= Beginning of Section =
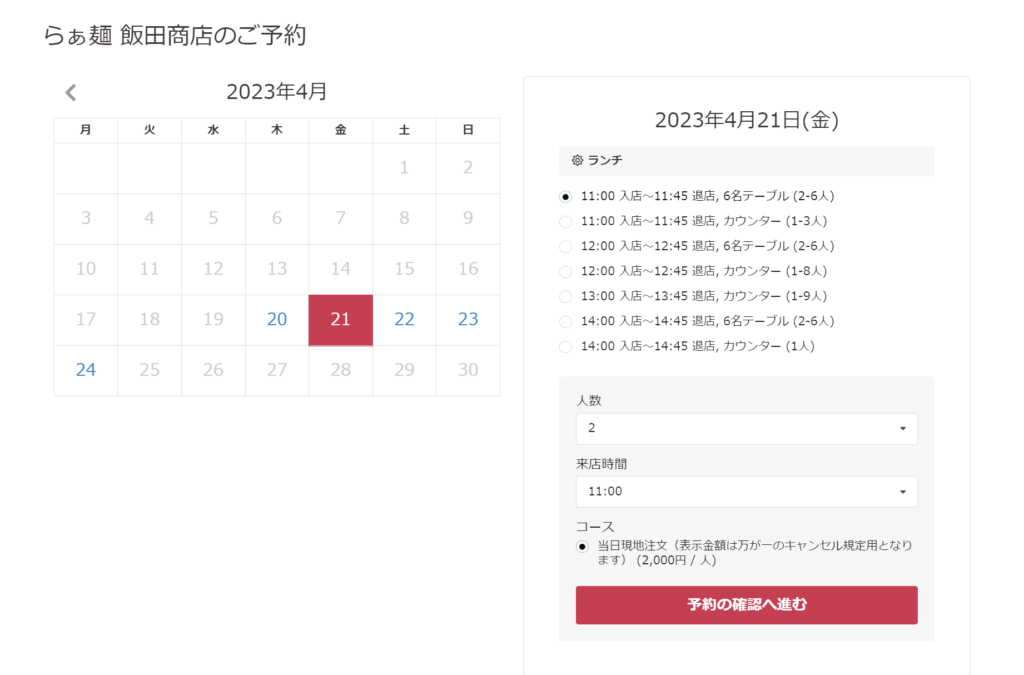
Task: Expand the 来店時間 dropdown
Action: [x=746, y=491]
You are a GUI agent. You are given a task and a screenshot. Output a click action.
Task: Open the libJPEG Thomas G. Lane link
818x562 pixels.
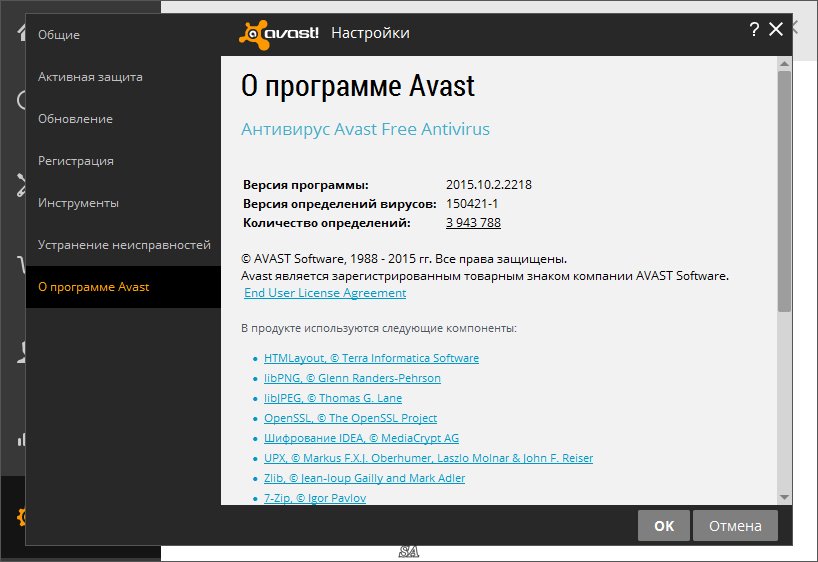333,398
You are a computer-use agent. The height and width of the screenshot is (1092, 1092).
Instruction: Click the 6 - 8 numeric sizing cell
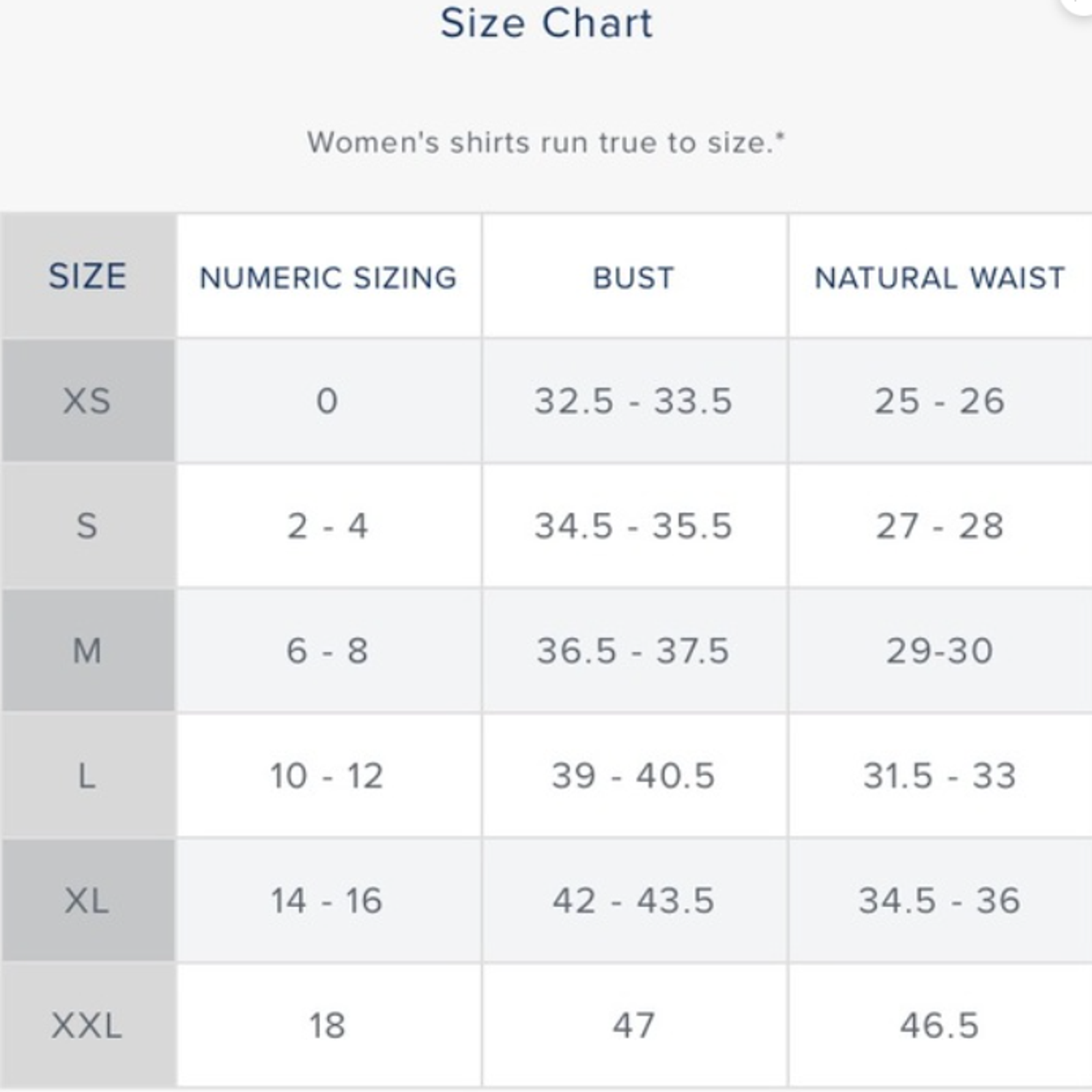[x=328, y=650]
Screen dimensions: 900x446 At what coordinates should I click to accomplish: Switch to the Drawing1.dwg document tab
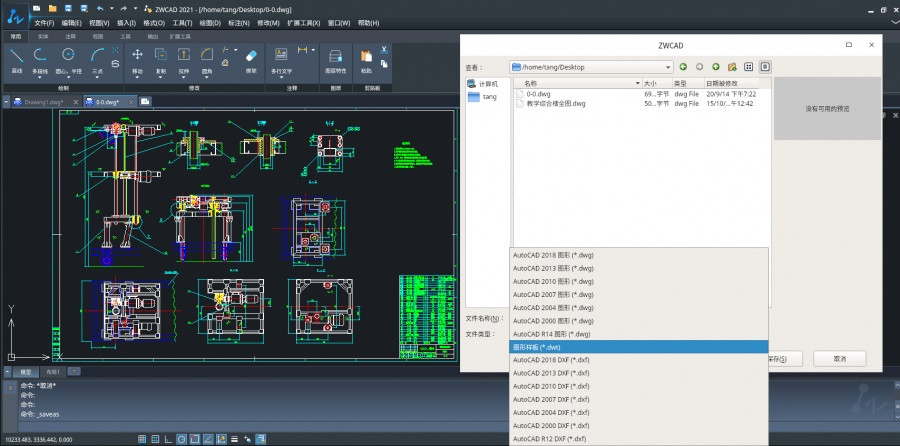click(43, 101)
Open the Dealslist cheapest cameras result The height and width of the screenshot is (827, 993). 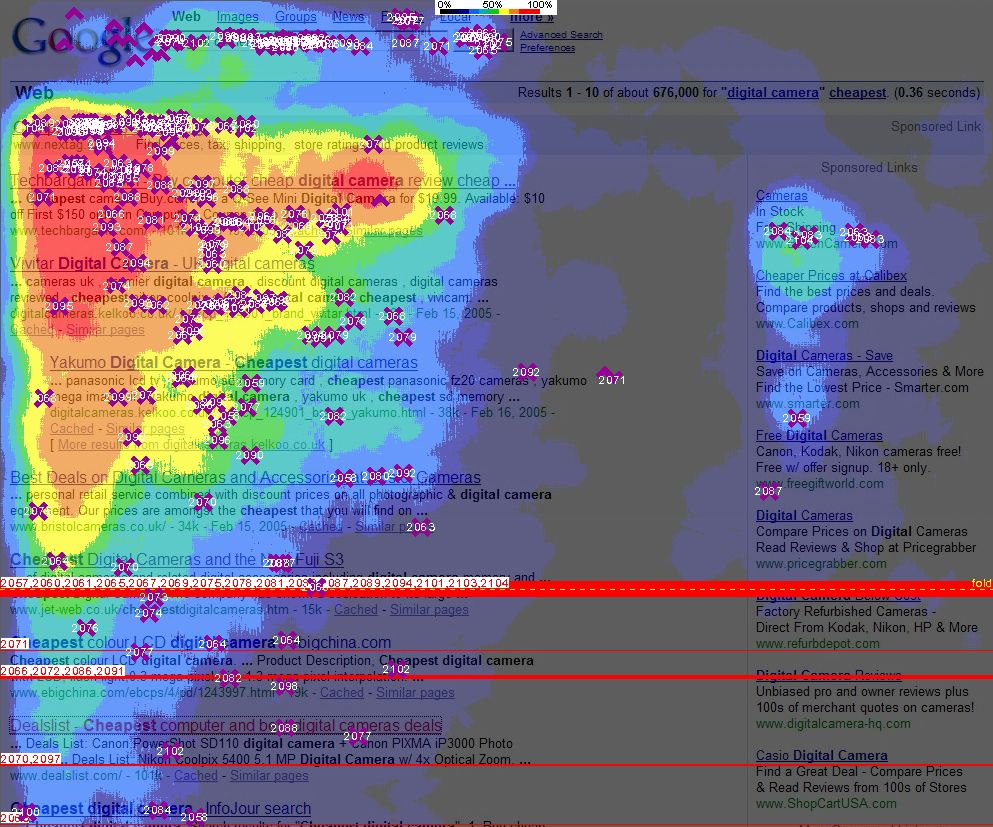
= End of Section =
> _YOUR GOAL_:
Only lines that include "agent" belong in the answer; copy all of them from the listing.

> _RESPONSE_:
You are a GUI agent. You are given a task and a screenshot. Output a click action.
You are a computer-use agent. The height and width of the screenshot is (1092, 1092).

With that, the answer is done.